INPUT DATA: Begin

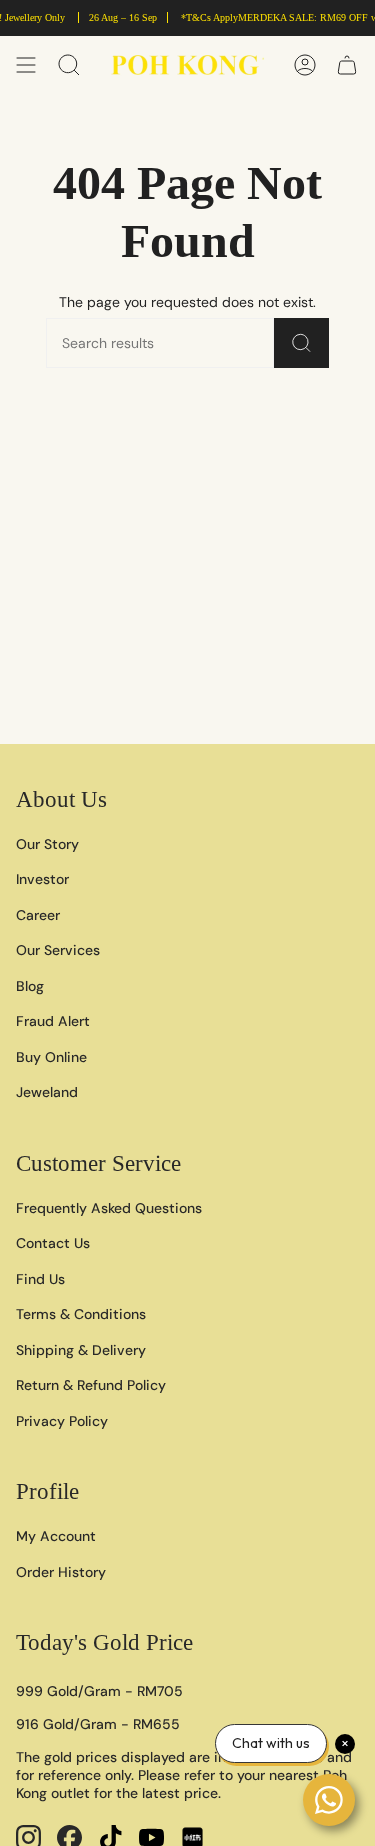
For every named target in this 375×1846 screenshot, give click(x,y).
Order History (61, 1572)
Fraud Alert (53, 1021)
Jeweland (47, 1092)
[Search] (301, 343)
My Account (56, 1536)
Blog (30, 986)
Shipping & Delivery (81, 1350)
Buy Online (51, 1057)
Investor (42, 879)
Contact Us (53, 1243)
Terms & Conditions (81, 1314)
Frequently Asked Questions (109, 1208)
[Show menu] (26, 65)
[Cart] (347, 65)
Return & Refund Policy (91, 1385)
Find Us (40, 1279)
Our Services (58, 950)
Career (38, 915)
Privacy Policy (62, 1421)
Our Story (47, 844)
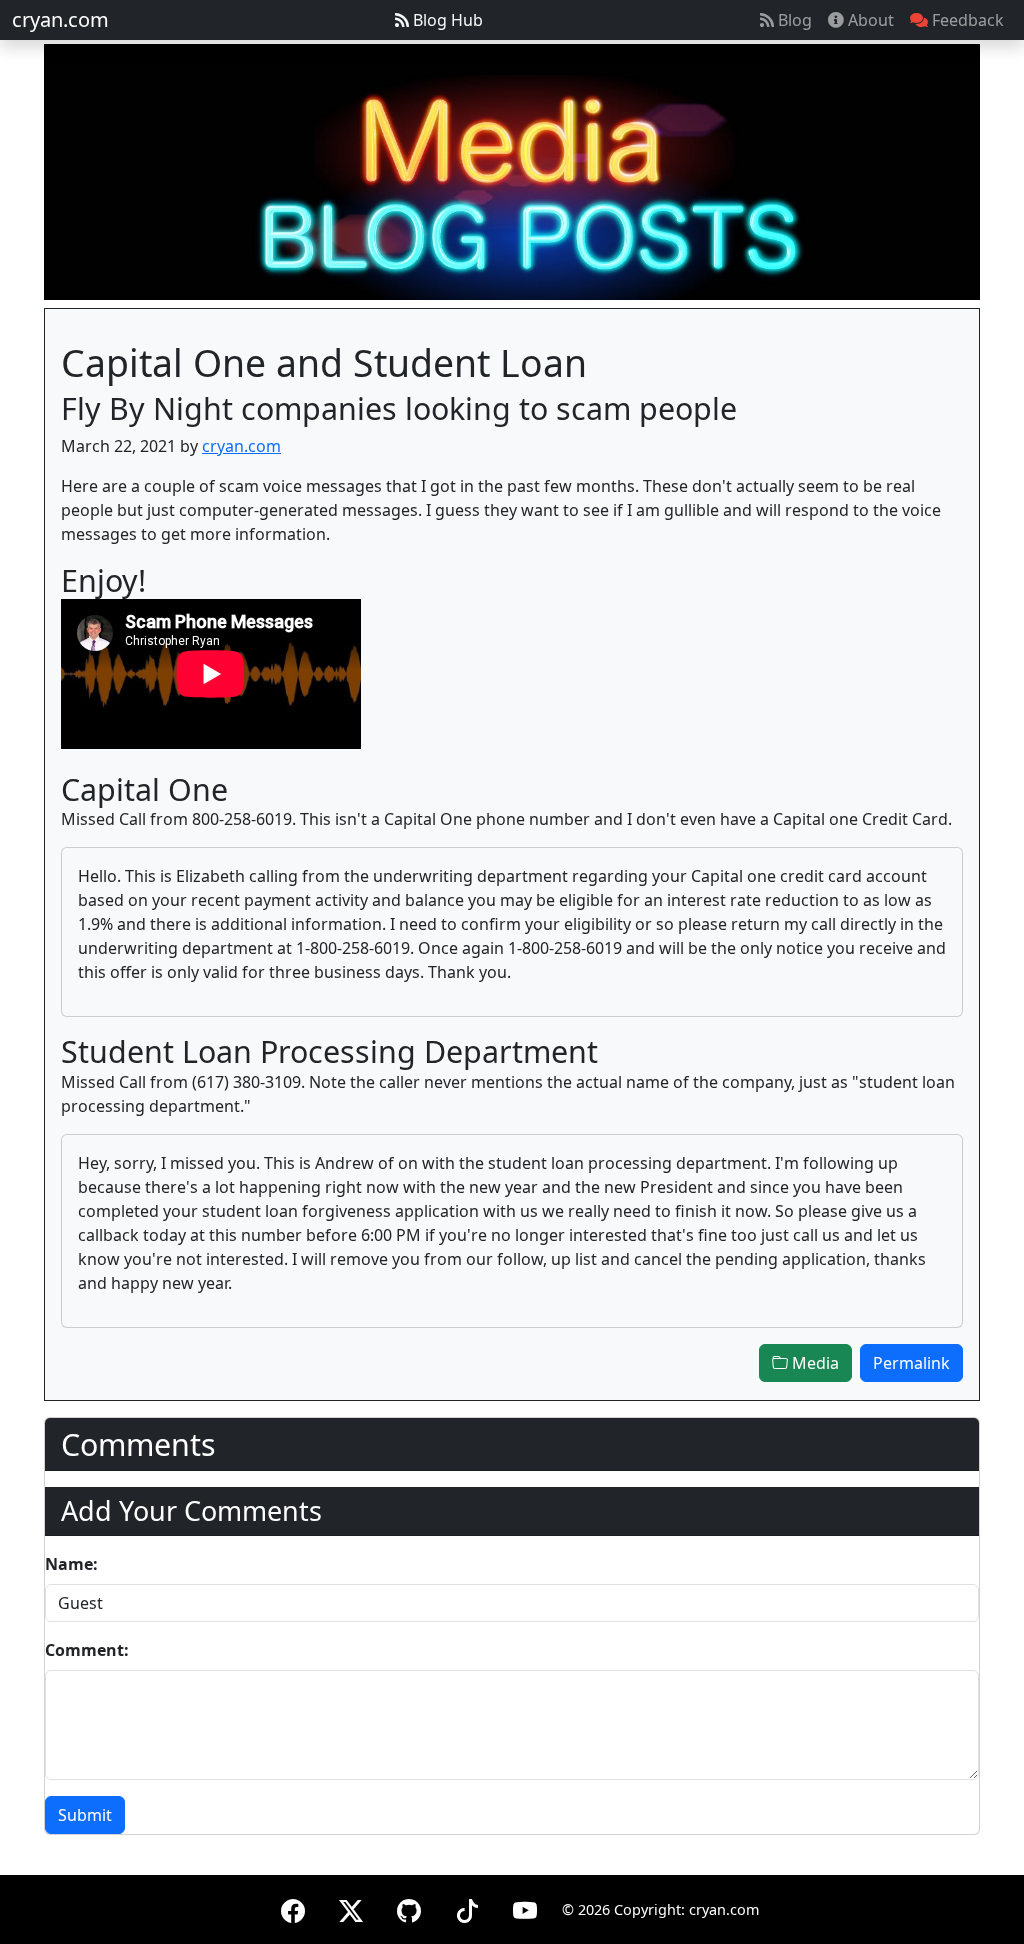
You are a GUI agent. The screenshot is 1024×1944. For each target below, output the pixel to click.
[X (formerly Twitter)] (351, 1907)
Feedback (966, 20)
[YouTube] (525, 1907)
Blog (793, 20)
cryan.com (60, 19)
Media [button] (813, 1363)
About (869, 20)
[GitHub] (409, 1907)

INPUT DATA: End

TASK REQUIREMENTS:
Find and count the lines of the data that include the string "screenshot", and report that figure by itself.

RESPONSE AREA:
2